• AIM OF THE TASK
An exact transcript of the records is what this task asks for.

• DATA SUPPLIED

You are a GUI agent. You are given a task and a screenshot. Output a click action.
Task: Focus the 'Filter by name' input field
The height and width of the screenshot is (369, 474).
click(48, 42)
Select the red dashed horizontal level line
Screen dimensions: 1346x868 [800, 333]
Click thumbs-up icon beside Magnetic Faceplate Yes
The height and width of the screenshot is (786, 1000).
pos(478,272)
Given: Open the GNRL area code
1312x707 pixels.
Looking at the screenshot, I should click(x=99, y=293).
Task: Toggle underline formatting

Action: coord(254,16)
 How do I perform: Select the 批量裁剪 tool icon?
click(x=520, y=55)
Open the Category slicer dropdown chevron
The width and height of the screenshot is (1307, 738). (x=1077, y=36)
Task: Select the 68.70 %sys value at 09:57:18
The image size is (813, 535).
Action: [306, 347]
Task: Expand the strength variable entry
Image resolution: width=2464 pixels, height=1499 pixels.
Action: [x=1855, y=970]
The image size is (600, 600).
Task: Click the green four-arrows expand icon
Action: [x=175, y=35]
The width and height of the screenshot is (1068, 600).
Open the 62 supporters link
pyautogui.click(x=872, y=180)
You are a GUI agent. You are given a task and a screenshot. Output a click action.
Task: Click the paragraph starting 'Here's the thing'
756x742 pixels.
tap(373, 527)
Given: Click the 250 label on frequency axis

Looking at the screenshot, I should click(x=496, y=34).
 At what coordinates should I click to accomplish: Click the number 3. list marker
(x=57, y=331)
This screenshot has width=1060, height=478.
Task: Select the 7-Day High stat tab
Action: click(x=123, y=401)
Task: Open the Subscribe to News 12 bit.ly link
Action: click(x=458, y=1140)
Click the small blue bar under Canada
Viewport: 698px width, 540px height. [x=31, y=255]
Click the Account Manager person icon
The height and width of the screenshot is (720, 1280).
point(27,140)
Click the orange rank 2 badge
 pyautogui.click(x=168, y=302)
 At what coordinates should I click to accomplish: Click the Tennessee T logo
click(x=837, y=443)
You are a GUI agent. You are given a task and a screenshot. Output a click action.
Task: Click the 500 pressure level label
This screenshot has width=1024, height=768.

• THE COMPLETED TASK
You are a GUI agent. You are given a task and a screenshot. Output a click action.
Task: Focus the 'Filter by name' input field
The height and width of the screenshot is (369, 474).
click(48, 42)
Select the red dashed horizontal level line
Screen dimensions: 1346x868 [800, 333]
Click thumbs-up icon beside Magnetic Faceplate Yes
The height and width of the screenshot is (786, 1000).
pos(478,272)
Given: Open the GNRL area code
1312x707 pixels.
Looking at the screenshot, I should click(x=99, y=293).
Task: Toggle underline formatting

Action: coord(254,16)
 How do I perform: Select the 批量裁剪 tool icon?
click(x=520, y=55)
Open the Category slicer dropdown chevron
The width and height of the screenshot is (1307, 738). (x=1077, y=36)
Task: Select the 68.70 %sys value at 09:57:18
The image size is (813, 535).
Action: [306, 347]
Task: Expand the strength variable entry
Image resolution: width=2464 pixels, height=1499 pixels.
Action: [x=1855, y=970]
The image size is (600, 600).
Task: Click the green four-arrows expand icon
Action: [x=175, y=35]
The width and height of the screenshot is (1068, 600).
Open the 62 supporters link
pyautogui.click(x=872, y=180)
You are a GUI agent. You are given a task and a screenshot. Output a click action.
Task: Click the paragraph starting 'Here's the thing'
756x742 pixels.
tap(373, 527)
Given: Click the 250 label on frequency axis

Looking at the screenshot, I should click(x=496, y=34).
 At what coordinates should I click to accomplish: Click the number 3. list marker
(x=57, y=331)
This screenshot has width=1060, height=478.
Task: Select the 7-Day High stat tab
Action: click(x=123, y=401)
Task: Open the Subscribe to News 12 bit.ly link
Action: click(x=458, y=1140)
Click the small blue bar under Canada
Viewport: 698px width, 540px height. [x=31, y=255]
Click the Account Manager person icon
The height and width of the screenshot is (720, 1280).
point(27,140)
Click the orange rank 2 badge
 pyautogui.click(x=168, y=302)
 At what coordinates should I click to accomplish: Click the Tennessee T logo
click(x=837, y=443)
You are a GUI agent. You are given a task and a screenshot. Output a click action.
Task: Click the 500 pressure level label
This screenshot has width=1024, height=768.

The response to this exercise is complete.